Receptor activator of nuclear factor-κB ligand (RANKL) regulates osteoclast function, and its expression by osteoblasts is postulated to link bone resorption and formation. However, two independent studies, led by Hiroshi Takayanagi of the Tokyo Medical and Dental University and Charles O'Brien of the University of Arkansas for Medical Sciences, now challenge this paradigm by providing evidence that osteocytes are a major source of RANKL, and are essential for bone remodeling—a process that is defective in many rheumatic diseases.

“Many different cell types express RANKL and it remained unclear which ones were providing the RANKL involved in osteoclast formation in vivo,” states O'Brien. His group and Takayanagi's initially took different approaches to attempt to fill this gap in our knowledge; Takayanagi et al. purified osteoblast and osteocyte populations, analysis of which revealed that RANKL levels were considerably higher in the latter, and the isolated osteocytes were more effective at driving the differentation of osteoclast precursors in vitro.

This discovery led Takayanagi et al. to generate knockout (KO) mice, hence forth referred to as Dmp1–RANKL KOs, with the gene encoding RANKL deleted specifically in osteocytes. Meanwhile, after initially finding that deletion of RANKL from all mesenchymal cells resulted in developmental defects, O'Brien et al. created their own Dmp1–RANKL KOs. In addition, O'Brien's group deleted RANKL at various genetically defined stages of osteoblast or chondrocyte development. Using these knockout mice, they showed that hypertrophic-chondrocyte-derived RANKL was essential for osteoclastogenesis during bone development, whereas no effect was seen in Dmp1–RANKL KOs. Though interesting, this finding did not provide much insight into the role of RANKL in non-developmental bone remodeling processes that are probably more relevant to rheumatic disease.

 Micro-CT analysis of femurs longitudinal view (top left) and axial view (bottom left) of 12 week old mice from the Takayanagi study, and femurs (top right) or L4 vertebra (bottom right) of 6 month old mice from the O'Brien study. © Nature Publishing Group.

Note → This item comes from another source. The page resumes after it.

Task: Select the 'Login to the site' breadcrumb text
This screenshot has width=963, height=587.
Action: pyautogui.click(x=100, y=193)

Takayanagi et al. also reported normal bone development in Dmp1–RANKL KOs, but showed that osteocytes purified from these mice had reduced ability to support osteoclastogenesis in vitro, compared with those from control littermates. Interestingly, Takayanagi et al. found normal osteoclast numbers in Dmp1–RANKL KOs at birth, whereas both groups found a >70% reduction postnatally compared with controls. “It was a big surprise that cells embedded within the bone matrix control osteoclast formation,” claims O'Brien.

Both research groups went on to examine the role of osteocytes in bone homeostasis. Their combined data demonstrated that Dmp1–RANKL KO was associated with postnatal increases in bone mineral density (BMD) and volume compared with controls, and filling of the bone marrow cavity with bone. Additionally, markers of both bone formation and resorption were decreased in Dmp1–RANKL KO mice. These data suggest that, postnatally, “osteocytes are the major source of RANKL and thus regulate osteoclast formation and bone resorption,” says Takayanagi.

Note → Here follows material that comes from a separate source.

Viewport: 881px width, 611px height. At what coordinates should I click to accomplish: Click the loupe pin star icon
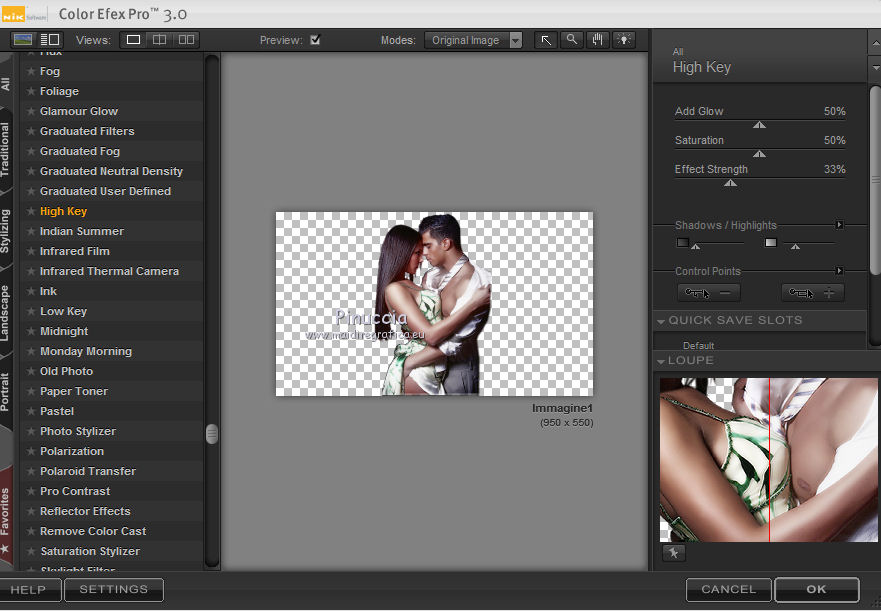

O'Brien et al. also demonstrated a role for osteocyte RANKL in pathological bone remodeling using a model of unloading-induced bone loss; increases in RANKL mRNA and osteoclast numbers in bones of control mice were associated with changes in BMD, trabecular spacing and cortical thickness, but were not observed in Dmp1–RANKL KOs.

These findings are “...contrary to the pre-existing dogma that RANKL is expressed by osteoblasts or bone marrow stromal cells, but consistent with the concept that osteocytes are mechanosensing cells that regulate other bone cells,” states Takayanagi. “The concept put forward in our papers challenges a long-standing model...”, adds O'Brien. “Now it will be important to determine whether RANKL produced by osteocytes is important in situations that lead to pathological bone loss, such as loss of sex steroids, aging, or inflammation,” he continues.